Nie powiem, abym na co dzień słuchał płyt kompaktowych. Od dobrych kilku lat przerzuciłem się głównie na streaming (ostatnio to Tidal HiFi/MQA), słucham też z gramofonu. Sporadycznie na magnetofonie kasetowym. Mój odtwarzacz płyt CD (Musical Fidelity A1 CD-PRO) w zasadzie jedynie stoi na półce i kurzy się (choć od święta, raz - dwa razy w roku, coś tam na nim puszczę). W zasadzie słucham z formatu CD wyłącznie wówczas, kiedy testuję jakiś CD-ek na potrzeby recenzji. Nie żebym nie lubił tego formatu, czy nie miał płyt CD (a mam baaaardzo dużą kolekcję) - po prostu nie znajduję już przyjemności z tego, że wkładam płytę kompaktową do napędu, by w taki sposób słuchać muzyki. Odzwyczaiłem się, nie chce mi się, nie mam motywacji... Zdecydowanie preferuję streaming  (i granie z komputera). Na szczęście tytułowy NuPrime okazał się być na tyle dobry, że te moje "fochy" poszły w kąt - przez ponad miesiąc testów CDT-10 ponownie poczułem się jak przed dwudziesty laty... Fajnie jest znowu móc podsłuchać muzyki na dobrym odtwarzaczu CD!

A teraz do rzeczy, czyli do opisu brzmienia. Pierwsze, co można odczuć po uruchomieniu CDT-10, to wyborna wyrazistość oraz dynamika grania, a także doskonała rozdzielczość plus świetne wypełnienie tonalne muzyki. Jest dobrze, bardzo dobrze - po prostu wyśmienicie. Muzyka jest prezentowana wysokoenergetycznie i soczyście, a jednocześnie z wyrafinowanym wglądem w jej całościowy potencjał i wewnętrzną strukturę. Dźwięk wypełnia scenę wyjątkowym poczuciem energii, jak i aktywnymi oraz intensywnymi kolorami.
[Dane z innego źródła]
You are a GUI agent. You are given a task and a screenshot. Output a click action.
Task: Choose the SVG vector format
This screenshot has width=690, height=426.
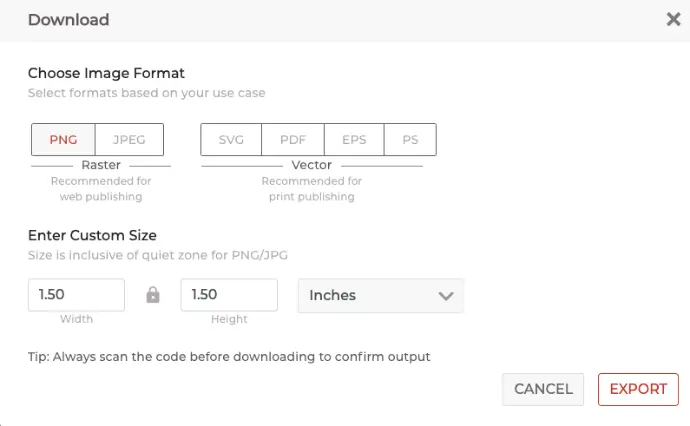[x=231, y=140]
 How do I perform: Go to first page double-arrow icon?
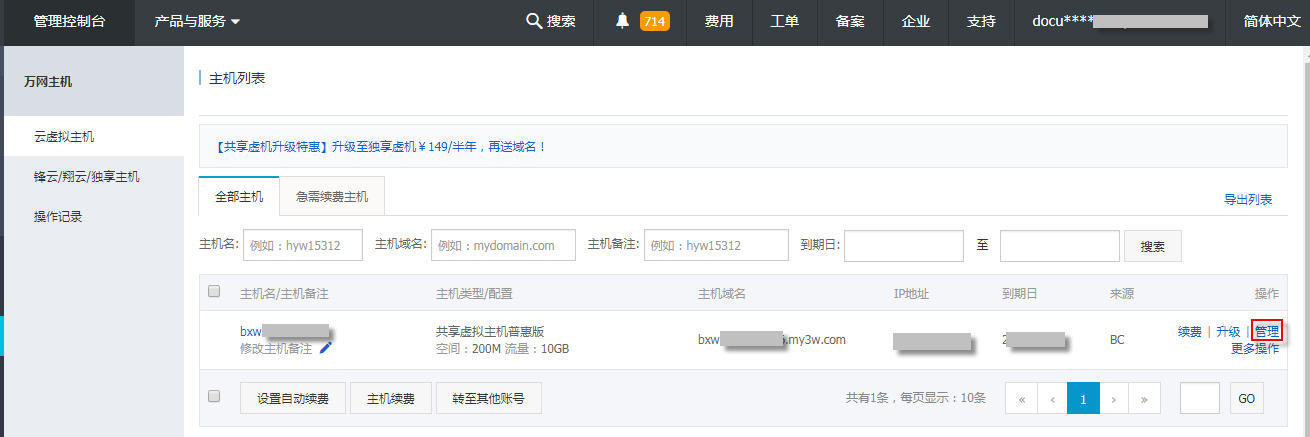click(1021, 398)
Wszystko brzmi soczyście i pełnie, z wyraźnym kontrastem, co daje stabilną i wyraźną prezentację nawet w niskim paśmie. Muzyka jest dźwięczna, przestrzenna i wybitnie zróżnicowana. Przyjemnie się tego słucha. Koncertowo!

Inscenizacja nagrań jest prawidłowo trójwymiarowa i pokazuje głęboką scenę z kolorowymi poszczególnymi warstwami. Transport przybliża pierwszy plan i buduje duże, wyraźne źródła pozorne, dlatego odsłuchy na nim to autentyczny spektakl, który w hojny sposób ukazuje informacje, jakie zawierają nagrania (i to nawet te gęste!). To niejako bezpretensjonalne zanurzenie się w muzyce, przebywanie w jej wnętrzu, możliwość bliskiego z nią kontaktu. Ale to także wysoka rozdzielczość (ale bez odczuwalnej szorstkości) i realistyczne wykonanie/odwzorowanie zapisu pierwotnego. Góra jest doskonale detaliczna i selektywna, ale nie natarczywa. Doświetlona i napowietrzona, lecz nie ostra (nie sycząca) - plastyczna i żywa. W dużym stopniu naturalna i prawdziwa. W 100% komunikatywna.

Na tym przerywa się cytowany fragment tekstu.